Since pockets 17.1 thru 17.3 are sealed off from each other by tooth tip and flank meshing and in the design shown the check valves 21 are closed not only by the centrifugal force acting on the valve ball, on the one hand, but also by static pressure increasing from pocket 17.1 via 17.2 up to 17.3, on the other, the delivery pressure in the pressure kidney 20 is unable to be effective in the pockets 17.1 thru 17.3. The cavities within the level ring area 23 thus have sufficient time to become depleted before reaching pocket 17.3 due to the reduction in volume.

To displace the limiting speed Dg upwards, a bypass is provided in the suction tube 12 in parallel with the restrictor 14, a further throttle, namely a throttle 43 being arranged in said bypass which permits adjustment between the positions "open" and "closed".

The pump configured as such with the restrictor 14 and the throttle arranged in parallel thereto is already adapted to the requirement curve of the valve train as shown in FIG. 1, it merely being required that the throttle 43 changes from its "closed" position to its "open" position at the engine speed D2_M as entered in FIG. 3.

Furthermore, the discharge passage 19 of the pressure kidney 20 is supplied not only by the pressure kidney 20 but also by a further outlet opening 35 located upstream of this pressure kidney 20, the former being connected via a passage 36 to the outlet passage 19 in the manner as evident from FIG. 4. In passage 36 a throttle 37 is also provided which is adjustable or switchable between one position shutting off passage 36 and the other opening the flow through passage 36.

In the normal operating status the two throttles 43 and 37 are closed. Should largish quantities of oil be necessary, because of an actuator means 76 or 82 being included in circuit, a corresponding control means opens the two throttles 43 and 37. This, for one thing, reduces the suction impedance strongly and shifts the level line 23 correspondingly outwards. In FIG. 2 the limiting speed D_g of the delivery characteristic along the slanting line upwards. Opening of throttle 43 is coupled to the pump speed and thus to the engine speed via a suitable control electronic circuit so that throttle 43 is opened, for example, when the engine speed D2_M entered in FIG. 3 is attained.

Due to throttle 37 also being switched over along with switching over of throttle 43, the now greater amount of oil must not be additionally transferred through the overflow passages 128 forwards to the forward end of the pressure kidney 20. Instead, due to the advanced outlet opening 35 and the passage 36, the functionally deciding edge of the pressure kidney 20 is now nearer to the point 16 of minimum mesh. In this way throttling losses in the overflow passages 128 are minimized. The efficiency of the pump is elevated and the delivery increases more or less linearly, until the speed of the engine has attained the new, higher limiting speed.
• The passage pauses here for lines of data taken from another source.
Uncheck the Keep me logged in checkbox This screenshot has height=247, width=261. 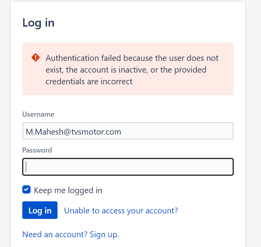point(26,189)
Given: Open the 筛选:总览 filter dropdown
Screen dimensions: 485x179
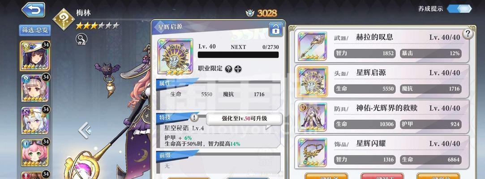Looking at the screenshot, I should (x=34, y=30).

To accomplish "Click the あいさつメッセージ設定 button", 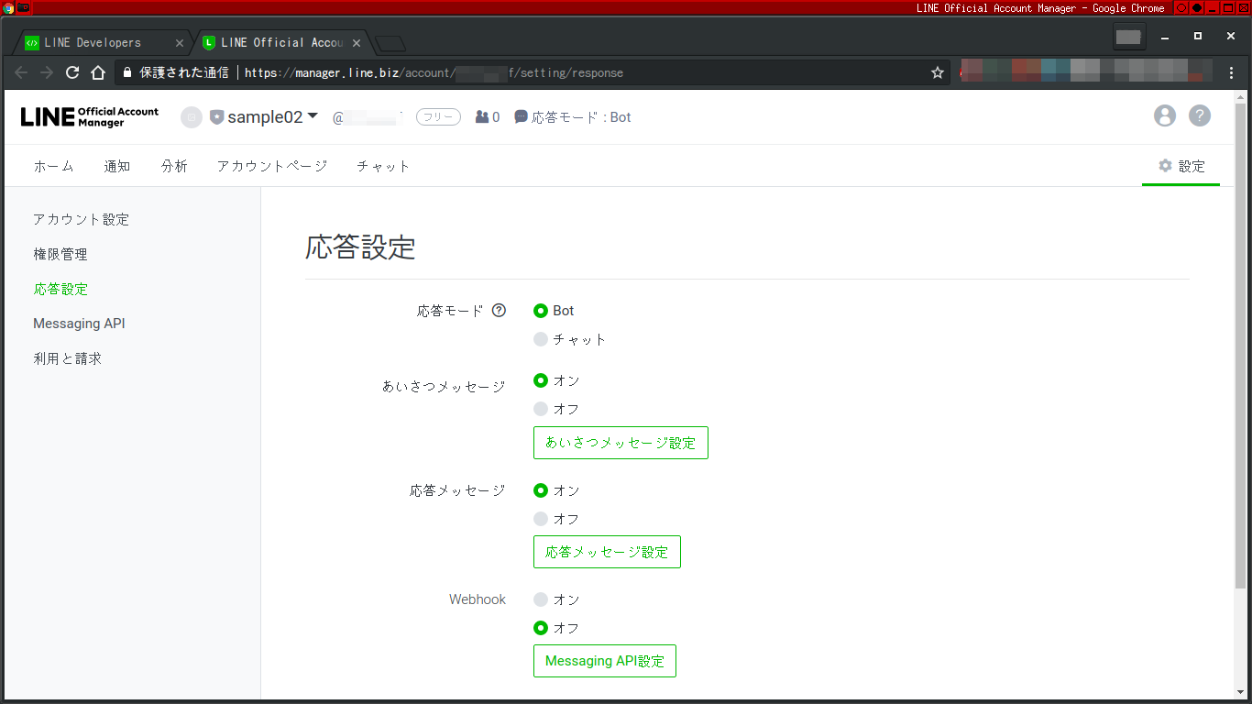I will pos(621,443).
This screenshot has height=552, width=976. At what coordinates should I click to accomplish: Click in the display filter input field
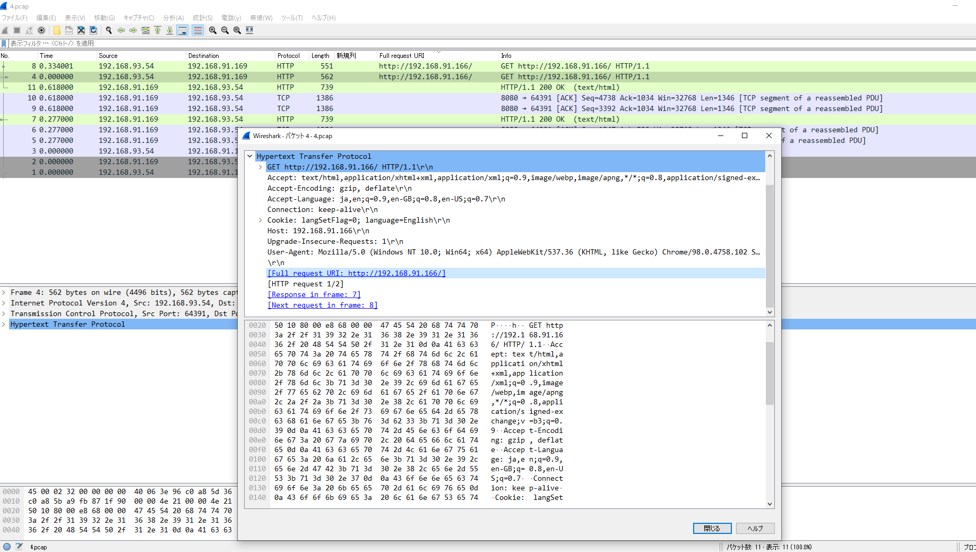(488, 43)
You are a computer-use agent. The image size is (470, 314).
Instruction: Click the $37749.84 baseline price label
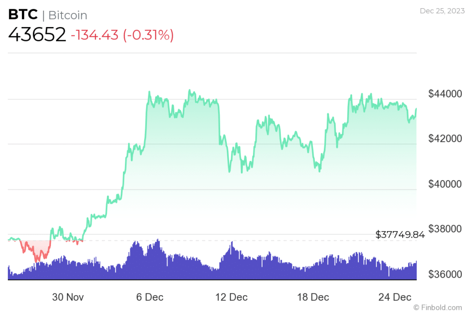[400, 235]
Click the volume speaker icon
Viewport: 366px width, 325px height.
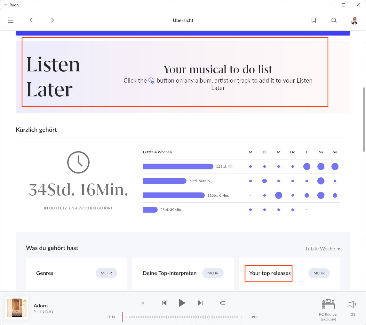coord(352,304)
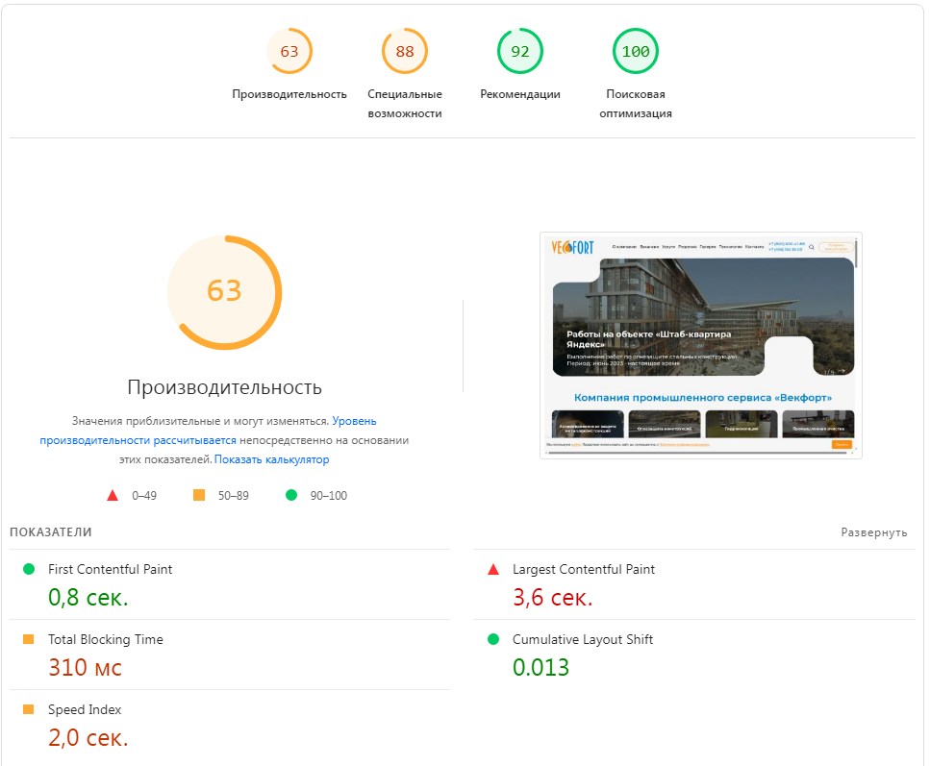Click the orange square in the 50–89 legend
The height and width of the screenshot is (766, 930).
(x=199, y=496)
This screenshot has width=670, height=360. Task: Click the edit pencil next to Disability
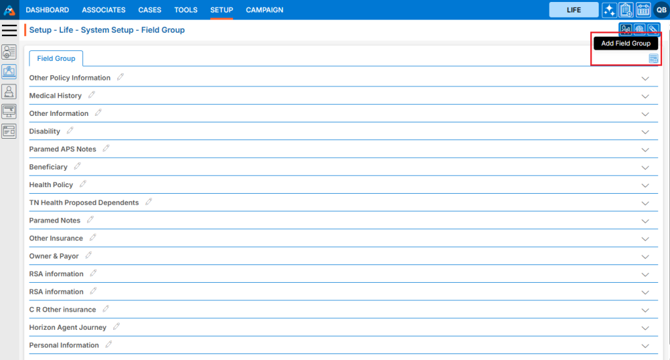pyautogui.click(x=69, y=131)
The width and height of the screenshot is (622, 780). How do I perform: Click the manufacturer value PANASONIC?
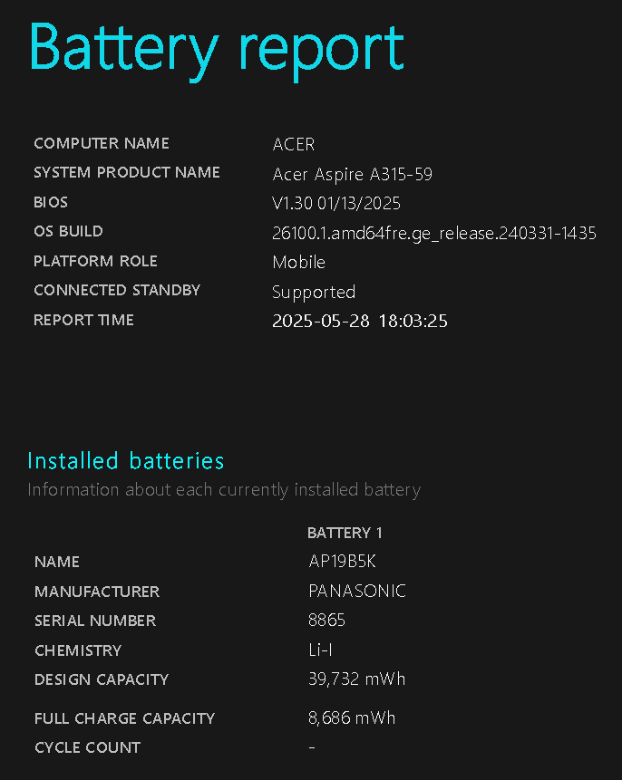click(x=357, y=591)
Other throttling arrangements in the suction tube 12 are possible. For instance, with elimination of a bypass, the arrangement of a single throttle adjustable in steps or continuously can be put to use also to advantage. Also, a control valve may be provided. Throttling the suction tube 12--and also the outlet passages 19, 36--is controlled as a function of engine speed, on which also the working oil requirement of the valve train of the engine depends. By corresponding throttling arrangements the suction-controlled ring-gear pump may thus be adapted to the most varied of requirement levels.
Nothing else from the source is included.